The program is part of a suite of offerings at U of I Coeur d’Alene aimed at developing the tech industry in North Idaho. A dual-credit course in computer science, Computational Thinking and Problem Solving, is available to eligible high school students, with course fees covered by Idaho’s Fast Forward program. The dual-credit offering complements U of I Coeur d’Alene’s new computer science bachelor’s degree, offered in partnership with North Idaho College.
“Students in middle and high school may not be aware of the computer science profession as an option — they take biology, physics, math and chemistry, so they get direct exposure to those career options,” said Robert Rinker, an associate professor of computer science in U of I’s College of Engineering. “Students also learn about using computer applications, like Word and Excel, but they don’t see the programming and design that goes in behind the scenes.”
It’s all about exposing students to new career possibilities in the high-demand tech industry. Nearly 30 Kootenai County companies have participated in the Dig'nIT internship program since 2013.
“The most profound lesson I learned as an ExtraTech employee was the importance of adapting to new environments, asking questions, and taking it upon yourself to absorb as much information as possible from those around you,” said Crista Falk, 16, a Dig'nIT intern from Lake City High School in Coeur d’Alene. “I came into this internship position with previous knowledge of computer programming languages, but I was immediately submerged into a company of employees who all share a common vocabulary, all of which was completely foreign to me.”

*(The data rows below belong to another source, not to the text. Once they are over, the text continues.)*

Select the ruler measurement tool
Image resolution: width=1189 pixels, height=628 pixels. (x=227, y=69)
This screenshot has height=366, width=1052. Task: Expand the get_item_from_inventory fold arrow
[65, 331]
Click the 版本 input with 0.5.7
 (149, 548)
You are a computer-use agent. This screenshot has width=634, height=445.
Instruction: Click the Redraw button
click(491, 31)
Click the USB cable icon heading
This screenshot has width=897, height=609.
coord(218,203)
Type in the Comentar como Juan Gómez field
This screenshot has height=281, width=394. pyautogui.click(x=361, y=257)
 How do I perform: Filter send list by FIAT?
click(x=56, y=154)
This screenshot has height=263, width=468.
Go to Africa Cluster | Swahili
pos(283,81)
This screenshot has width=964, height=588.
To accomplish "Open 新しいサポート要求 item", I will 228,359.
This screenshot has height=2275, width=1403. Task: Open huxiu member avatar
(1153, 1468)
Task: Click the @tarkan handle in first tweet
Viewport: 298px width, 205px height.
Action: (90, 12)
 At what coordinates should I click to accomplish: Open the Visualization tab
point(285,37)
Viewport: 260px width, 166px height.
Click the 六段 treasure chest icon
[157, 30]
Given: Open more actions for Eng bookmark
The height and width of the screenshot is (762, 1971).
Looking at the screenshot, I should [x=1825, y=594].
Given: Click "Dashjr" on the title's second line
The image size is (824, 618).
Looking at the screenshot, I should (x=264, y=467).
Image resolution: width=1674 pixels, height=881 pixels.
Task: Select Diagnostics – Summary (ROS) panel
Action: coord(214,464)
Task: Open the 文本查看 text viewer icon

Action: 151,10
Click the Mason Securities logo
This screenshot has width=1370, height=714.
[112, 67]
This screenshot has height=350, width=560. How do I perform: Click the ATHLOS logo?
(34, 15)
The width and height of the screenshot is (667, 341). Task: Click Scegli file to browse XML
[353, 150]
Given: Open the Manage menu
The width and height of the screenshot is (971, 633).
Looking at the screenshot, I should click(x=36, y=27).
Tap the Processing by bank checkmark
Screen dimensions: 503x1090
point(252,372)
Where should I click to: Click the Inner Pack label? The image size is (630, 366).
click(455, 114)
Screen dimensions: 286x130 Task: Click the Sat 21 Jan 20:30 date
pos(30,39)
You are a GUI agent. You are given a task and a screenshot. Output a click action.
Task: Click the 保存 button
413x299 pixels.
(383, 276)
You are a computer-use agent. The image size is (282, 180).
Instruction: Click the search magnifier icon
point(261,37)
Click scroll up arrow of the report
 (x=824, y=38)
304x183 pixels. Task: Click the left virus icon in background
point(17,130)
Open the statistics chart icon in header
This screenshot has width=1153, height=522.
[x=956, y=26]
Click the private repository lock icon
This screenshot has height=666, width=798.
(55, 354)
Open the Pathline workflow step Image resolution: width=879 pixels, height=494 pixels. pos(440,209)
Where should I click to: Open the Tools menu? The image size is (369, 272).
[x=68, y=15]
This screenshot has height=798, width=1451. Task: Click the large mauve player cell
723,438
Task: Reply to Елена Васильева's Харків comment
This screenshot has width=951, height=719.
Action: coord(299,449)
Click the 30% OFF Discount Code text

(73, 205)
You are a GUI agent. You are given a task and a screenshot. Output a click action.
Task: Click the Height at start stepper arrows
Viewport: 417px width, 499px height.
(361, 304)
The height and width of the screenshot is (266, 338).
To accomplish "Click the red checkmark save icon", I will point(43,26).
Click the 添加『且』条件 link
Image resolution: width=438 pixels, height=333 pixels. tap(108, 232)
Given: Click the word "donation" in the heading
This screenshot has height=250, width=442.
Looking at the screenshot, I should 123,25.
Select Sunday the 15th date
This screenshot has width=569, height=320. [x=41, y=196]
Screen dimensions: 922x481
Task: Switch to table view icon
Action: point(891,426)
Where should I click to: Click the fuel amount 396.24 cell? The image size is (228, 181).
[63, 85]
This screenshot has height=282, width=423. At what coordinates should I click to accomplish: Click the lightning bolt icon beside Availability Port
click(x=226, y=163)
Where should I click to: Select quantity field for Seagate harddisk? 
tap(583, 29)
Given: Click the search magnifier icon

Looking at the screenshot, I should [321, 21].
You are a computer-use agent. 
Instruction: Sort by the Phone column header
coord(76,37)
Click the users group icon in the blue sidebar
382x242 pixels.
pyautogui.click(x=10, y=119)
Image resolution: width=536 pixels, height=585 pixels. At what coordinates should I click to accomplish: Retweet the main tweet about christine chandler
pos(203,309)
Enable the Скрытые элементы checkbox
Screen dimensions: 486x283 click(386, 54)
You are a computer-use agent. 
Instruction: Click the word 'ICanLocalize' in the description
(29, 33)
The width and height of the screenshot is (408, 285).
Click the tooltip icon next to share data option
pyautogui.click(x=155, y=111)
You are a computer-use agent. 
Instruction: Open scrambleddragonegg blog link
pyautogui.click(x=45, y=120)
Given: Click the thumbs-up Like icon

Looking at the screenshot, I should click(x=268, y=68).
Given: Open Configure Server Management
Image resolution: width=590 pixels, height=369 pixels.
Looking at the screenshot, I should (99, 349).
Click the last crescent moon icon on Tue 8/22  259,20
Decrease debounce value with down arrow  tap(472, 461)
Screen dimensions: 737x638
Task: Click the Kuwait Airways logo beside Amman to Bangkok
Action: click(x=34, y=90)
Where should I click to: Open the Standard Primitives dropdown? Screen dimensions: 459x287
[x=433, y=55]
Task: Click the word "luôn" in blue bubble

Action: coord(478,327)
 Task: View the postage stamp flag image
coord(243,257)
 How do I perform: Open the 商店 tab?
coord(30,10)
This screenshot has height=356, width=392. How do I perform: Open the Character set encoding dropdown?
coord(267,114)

ExtraTech Systems works with original equipment manufacturers to address industrial motion requirements. It provides interfaces and reliable software platforms to support control system design and operational needs. ExtraTech controls over 20,000 machines across North America and has been in the industry for 25 years.
At ExtraTech, Falk spent her internship programming, revising and debugging code. This exposed her to an abundance of computer science technology on a daily basis. Falk plans to be a software engineer and wants to study computer science in college, with an emphasis in artificial intelligence and machine learning. The teen aspires to work in a field that uses robotics and machine learning to benefit humanity, whether that be through biotechnology, autonomous robotics or something yet to be developed.
“ExtraTech helped me realize the potential of software to impact physical electronics and perform tasks that have a significant affect in the lives of people, beyond the capabilities of markup languages or simple scripting programs,” Falk said. “After learning how to manipulate programming software and motion control equipment using high level programming languages down to direct numerical control, I know that I would thrive in a future job related to robotics software. I have loved programming machines since I first joined the FIRST Robotics club, but after this internship, I see the opportunity to translate my passion into a fulfilling career.”
The internships are a pipeline to connect students with the computer science industry and allow them to explore the wide variety of work the field encompasses.
The internships benefit the employers, too, who often enjoy helping the students identify a potential career path. Garth Seay, 18, a senior at Lakeland High School in Rathdrum, interned at Empire Airlines.
“I believe that both our intern, Garth, and I gained valuable experience from this internship that will serve to better inform our future endeavors,” said Aaron Start, information technology manager at Empire Airlines. “My favorite part of the internship was being able to assist a young individual that is just starting on their higher educational journey to gain insights into the IT industry and the corporate environment. I hope that the insights that were gained will help Garth in making tough educational and career decisions moving forward.”
To be eligible for the internship, students must be at least 16 and have completed at least the 10th grade. They must also be familiar with technology, programming or coding. The program is eight weeks and lasts from June through August. Interns gain hands-on experience shadowing professionals in the STEM industries and are compensated for their time.